Pur sapendo che molti dei manifestati in marcia su Washington erano armati, il 6 gennaio del 2021 Donald Trump avrebbe intimato ai servizi segreti di lasciarli arrivare fino alla Casa Bianca e al Congresso senza passare per i metal detector perché «non ce l’hanno con me». Non solo. L’ex presidente avrebbe cercato di andare fino al Congresso e reagì con violenza quando i suoi assistenti glielo impedirono per non esporlo a gravi conseguenze legali: prima provò a mettersi al volante di The Beast, la limousine presidenziale, poi prese per il collo l’agente dei servizi che la guidava.
Questo è quello che ha raccontato il 28 giugno Cassidy Hutchinson, allora assistente di Mark Meadows, il capo di gabinetto del presidente, davanti alla Commissione parlamentare che indaga sull’assalto al Congresso di un anno e mezzo fa.
Nuovi dettagli sulle ore più drammatiche vissute dalla democrazia americana, che confermano le voci di un Trump furioso col suo vice. Un presidente fuori controllo fino al punto di spingere il suo avvocato, Pat Cipollone, ad avvertire Meadows che il presidente stava rischiando gravi conseguenze penali per ostruzione delle elezioni.
Hutchinson aveva già reso una lunga testimonianza alla Commissione, ma in questo nuovo hearing straordinario ha accettato di ricostruire quasi minuto per minuto quanto avvenuto alla Casa Bianca quel 6 gennaio e nei giorni immediatamente precedenti: dall’organizzazione dell’assalto al Congresso con l’obiettivo di convincere Pence e i parlamentari a non ratificare la vittoria di Joe Biden fino al rifiuto di Trump di fermare gli assaltatori del Congresso guidati dai suoi fedelissimi Proud Boys.
Interrogata dalla deputata repubblicana Liz Cheney, Hutchinson ha raccontato gli eventi di una giornata drammatica partendo da quando, affacciandosi sulla piazza dell’Eclipse, luogo del suo comizio incendiario, Trump si infuriò perché vide grossi spazi vuoti. Trump sapeva che i manifestanti che entrano in piazza devono lasciare le armi che hanno addosso e molti, allora, preferirono non varcare la soglia. Trump sapeva che erano armati ma la cosa non lo preoccupò: «Non ce l’hanno con me». Così chiese ai servizi segreti, ha raccontato Hutchinson, di rimuovere la barriera dei metal detector.
Quando, più tardi, poi i manifestanti sfondano le barriere di polizia a protezione del Congresso e minacciano di impiccare Mike Pence, l’avvocato Cipollone sollecita Meadows a fare qualcosa per costringere Trump a fermare il suo popolo. Ma si sarebbe sentito rispondere: «L’hai sentito: lui pensa che Pence se lo meriti. Pensa che loro non stiano facendo nulla di male».

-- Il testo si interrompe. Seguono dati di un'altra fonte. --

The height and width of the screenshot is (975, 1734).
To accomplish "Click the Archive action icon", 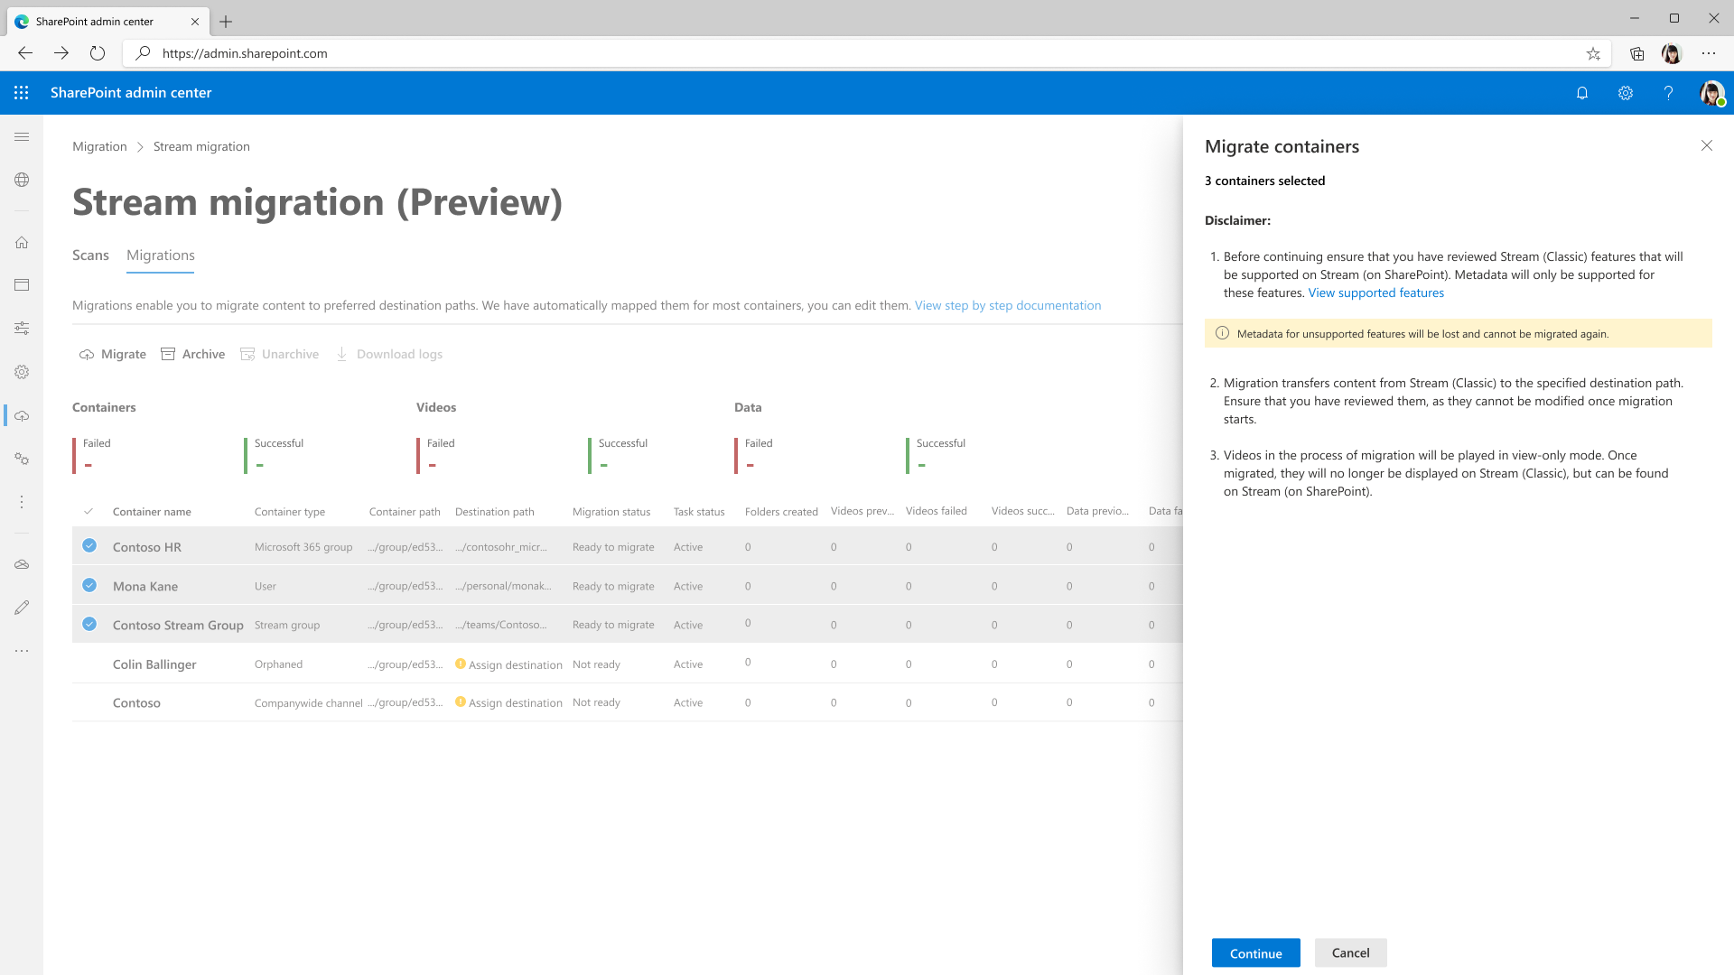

Nonostante le pressioni dei leader repubblicani, dei conduttori della Fox a lui vicini e dei suoi stessi figli, per altre due ore Trump si rifiuterà d’intervenire.
Finché dopo il suo comizio, cercherà di raggiungere i manifestanti sulla sua limousine. Meadows e il suo vice, Tony Ornato, decidono per il ritorno alla Casa Bianca. Trump si ribella, cerca di afferrare il volante, poi prende per il collo l’autista. Hutchinson racconta i suoi attacchi d’ira, sempre più frequenti dopo la sconfitta elettorale. Fino a quel drammatico 6 gennaio. Quando alcuni collaboratori, davanti alla sua folle ostinazione, pensarono per un momento anche di attivare la procedura costituzionale per la rimozione del presidente per evidente incapacità di intendere e di volere.